The company also entered into lock-up agreements with each of its directors and officers, pursuant to which each of them agreed not to transfer any shares of capital stock held directly or indirectly by them for a one year period following the effective date of a registration statement covering the shares issued in connection with the private placement.

Convertible Promissory Note and Make Good Warrant

Halter Financial Group, L.P. (“HFG”) provided certain advisory services to the Company in connection with the acquisition of Minera and the private placement transaction described above. Pursuant to an advisory agreement that Minera entered into with HFG on April 16, 2009, HFG agreed to (a) advise Minera with regard to its desire to effect a combination transaction with a U.S. domiciled public shell corporation, (b) help Minera identify suitable investment bank(s) to act as placement agent for its contemplated private placement transactions and (c) counsel management on matters related to the operating a U.S. domiciled public company. Under the terms of the advisory agreement, HFG was entitled to receive a cash payment of $450,000 at the closing of the reverse acquisition of Minera. In lieu of such cash payment, HFG agreed to accept a cash payment of $260,000 and a promissory note issued by the Company in the principal amount of $190,000 that accrues simple annual interest at a rate of 3% (the “HFG Note”). The HFG Note is due and payable on the sooner of the closing of our next equity financing (including the receipt of additional funds by the Company from any subsequent closing of the May 12 private placement) or the 180th day following the date of its issuance. In addition, at any time that the HFG Note remains outstanding, it may be converted at HFG’s option into shares of our common stock at a conversion price of $2.78. At the closing, HFG was also issued a “Make Good” warrant, to purchase up to 985,104 shares of the Company’s common stock (the “HFG Make Good Warrant”). The terms of the HFG Make Good Warrant are identical to the terms of the Make Good Warrants issued to the investors in the private placement.

8



CHILE MINING TECHNOLOGIES INC.
(Formerly Latin America Ventures, Inc.)
NOTES TO INTERIM CONDENSED CONSOLIDATED FINANCIAL STATEMENTS
September 30, 2012
(Amounts expressed in U.S. Dollars)
(unaudited)

Going Concern

The accompanying financial statements have been prepared assuming the Company will continue as a going concern. This contemplates that assets will be realized and liabilities and commitments satisfied in the normal course of business.
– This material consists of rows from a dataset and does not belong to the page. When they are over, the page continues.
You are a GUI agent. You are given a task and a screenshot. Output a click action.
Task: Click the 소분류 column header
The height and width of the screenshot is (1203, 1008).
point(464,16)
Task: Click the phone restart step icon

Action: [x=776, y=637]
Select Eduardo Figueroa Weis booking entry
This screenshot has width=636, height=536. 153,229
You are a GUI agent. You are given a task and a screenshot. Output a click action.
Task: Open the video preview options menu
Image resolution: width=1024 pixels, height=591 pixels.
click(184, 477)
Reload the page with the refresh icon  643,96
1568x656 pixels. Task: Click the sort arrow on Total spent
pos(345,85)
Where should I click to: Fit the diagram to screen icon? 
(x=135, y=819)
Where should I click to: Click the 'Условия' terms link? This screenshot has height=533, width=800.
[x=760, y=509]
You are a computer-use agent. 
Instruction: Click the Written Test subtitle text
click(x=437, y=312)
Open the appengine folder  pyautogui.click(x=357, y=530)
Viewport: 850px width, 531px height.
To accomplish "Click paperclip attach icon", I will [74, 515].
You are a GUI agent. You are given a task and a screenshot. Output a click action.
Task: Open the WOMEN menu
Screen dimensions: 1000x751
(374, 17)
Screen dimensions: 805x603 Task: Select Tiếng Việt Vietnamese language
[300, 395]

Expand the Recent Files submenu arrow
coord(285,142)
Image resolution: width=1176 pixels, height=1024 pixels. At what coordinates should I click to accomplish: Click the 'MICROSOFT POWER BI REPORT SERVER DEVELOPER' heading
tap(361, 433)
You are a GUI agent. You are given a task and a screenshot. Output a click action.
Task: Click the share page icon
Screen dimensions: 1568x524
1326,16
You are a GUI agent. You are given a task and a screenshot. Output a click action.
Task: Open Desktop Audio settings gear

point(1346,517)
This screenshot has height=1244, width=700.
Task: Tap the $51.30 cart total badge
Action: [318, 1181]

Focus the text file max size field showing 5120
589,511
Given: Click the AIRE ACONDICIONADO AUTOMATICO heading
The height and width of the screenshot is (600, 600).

As shown in the accompanying financial statements, the Company has a working capital deficit of $4,844,769 and has incurred a deficit of $15,259,667 for the cumulative period to September 30, 2012. On May 8, 2012, the Company entered into a Securities Purchase Agreement (the “Purchase Agreement”) with certain accredited investors (the “Investors”), pursuant to which the Company agreed to issue and sell to the Investors (i) up to $3.5 million of eleven percent (11%) secured convertible notes (the “Notes”) and warrants to purchase the Company’s common stock. The Notes and warrants were issued in two tranches. The first tranche issued on May 8, 2012 contained (i) Notes in the aggregate original principal amount of $2,120,000 and (ii) Investor Warrants to purchase an aggregate of 530,000 shares of Common Stock, for aggregate gross proceeds of $2,120,000. The second tranche issued on June 7, 2012 contained (i) Notes in the aggregate original principal amount of $1,015,000 and (ii) Investor Warrants to purchase an aggregate of 507,500 shares of Common Stock, for aggregate gross proceeds of $1,015,000. The future of the Company is dependent upon its ability to obtain financing and upon future profitable operations from the production of copper. Management has plans to seek additional capital through private placements and public offering of its capital stock. These conditions raise substantial doubt about the Company's ability to continue as a going concern. Although there are no assurances that management's plans will be realized, management believes that the Company will be able to continue operations in the future. The financial statements do not include any adjustments relating to the recoverability and classification of recorded assets, or the amounts of and classification of liabilities that might be necessary in the event the Company cannot continue in existence.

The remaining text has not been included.